2.3. Tanh (Hyperbolic Tangent)
🪄 Step 1: Intuition & Motivation
Core Idea: The tanh (hyperbolic tangent) activation function is like the cool, balanced cousin of the sigmoid. It behaves similarly — smoothly squashing inputs — but instead of pushing everything between 0 and 1, it maps values into –1 to 1.
This simple shift makes a huge difference: tanh is zero-centered, meaning it can represent both positive and negative activations — helping the network learn faster and more stably.
Simple Analogy: Imagine you’re training two students: one can only give positive feedback (sigmoid), while the other gives both positive and negative feedback (tanh). The second student (tanh) helps the model adjust in both directions, speeding up learning.
🌱 Step 2: Core Concept
What’s Happening Under the Hood?
The tanh function is defined as:
$$f(x) = \tanh(x) = \frac{e^x - e^{-x}}{e^x + e^{-x}}$$- When $x$ is large and positive, $f(x) \approx 1$.
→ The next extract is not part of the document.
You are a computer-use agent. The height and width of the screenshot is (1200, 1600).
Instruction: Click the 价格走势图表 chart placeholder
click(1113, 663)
- When $x$ is large and negative, $f(x) \approx -1$.
- Around $x = 0$, it’s most sensitive and steep — that’s where learning is fastest.
So, tanh transforms inputs into a symmetric range around zero — negative values map to negative outputs, and positive inputs to positive outputs.
Why It Works This Way
Tanh behaves like a scaled and shifted sigmoid function:
$$\tanh(x) = 2\sigma(2x) - 1$$where $\sigma(x)$ is the sigmoid function.
That means tanh inherits the sigmoid’s nice smoothness but fixes one major flaw — zero-centered outputs.
When activations are zero-centered:
- Positive inputs don’t always push gradients in the same direction as negative ones.
- This helps the optimizer take more balanced steps, speeding up convergence.
However, like sigmoid, tanh still saturates at its extremes — once outputs reach ±1, gradients become tiny, and learning slows down (the vanishing gradient problem).
How It Fits in ML Thinking
Tanh was the default activation for hidden layers before ReLU became popular.
It’s still widely used in Recurrent Neural Networks (RNNs), where keeping activations bounded between –1 and 1 helps control the scale of hidden states and prevents them from exploding.
In modern architectures like LSTMs or GRUs, tanh continues to appear inside gated mechanisms — providing smooth, bounded activations that stabilize the flow of information across time steps.
📐 Step 3: Mathematical Foundation
Formula & Derivative
Function:
$$f(x) = \tanh(x) = \frac{e^x - e^{-x}}{e^x + e^{-x}}$$Derivative:
$$f'(x) = 1 - \tanh^2(x)$$- The derivative shrinks as $|x|$ increases (since $\tanh(x)$ approaches ±1).
- Around $x = 0$, $f’(x)$ is close to 1, meaning the neuron learns quickly in that region.
🧠 Step 4: Key Ideas
- Outputs are zero-centered — helps gradients flow in both directions.
- Faster convergence than sigmoid due to balanced activations.
- Still suffers from vanishing gradients for large input magnitudes.
- Common in RNNs, where bounded activations keep state updates stable.
⚖️ Step 5: Strengths, Limitations & Trade-offs
✅ Strengths
- Zero-centered output accelerates learning.
- Smooth and differentiable everywhere.
- Natural fit for models that process both positive and negative signals (e.g., RNNs).
⚠️ Limitations
- Still prone to vanishing gradients for large inputs.
- Slightly more expensive to compute than ReLU.
- Can cause slow learning if not initialized properly.
🚧 Step 6: Common Misunderstandings
🚨 Common Misunderstandings (Click to Expand)
- “Tanh completely solves vanishing gradients.” It reduces but doesn’t eliminate them — gradients still vanish at high magnitudes.
- “Tanh is always better than sigmoid.” It’s better in hidden layers due to zero-centering, but sigmoid is still preferable for output probabilities.
- “Tanh isn’t used anymore.” Still heavily used in recurrent architectures and some generative models.
🧩 Step 7: Mini Summary
🧠 What You Learned: Tanh is a smoother, zero-centered version of sigmoid that outputs values in the range (–1, 1).
⚙️ How It Works: It amplifies small signals while stabilizing large ones, balancing gradient flow during training.
🎯 Why It Matters: Tanh bridges the gap between sigmoid’s probabilistic smoothness and ReLU’s speed — crucial for understanding RNNs and gating mechanisms in modern architectures.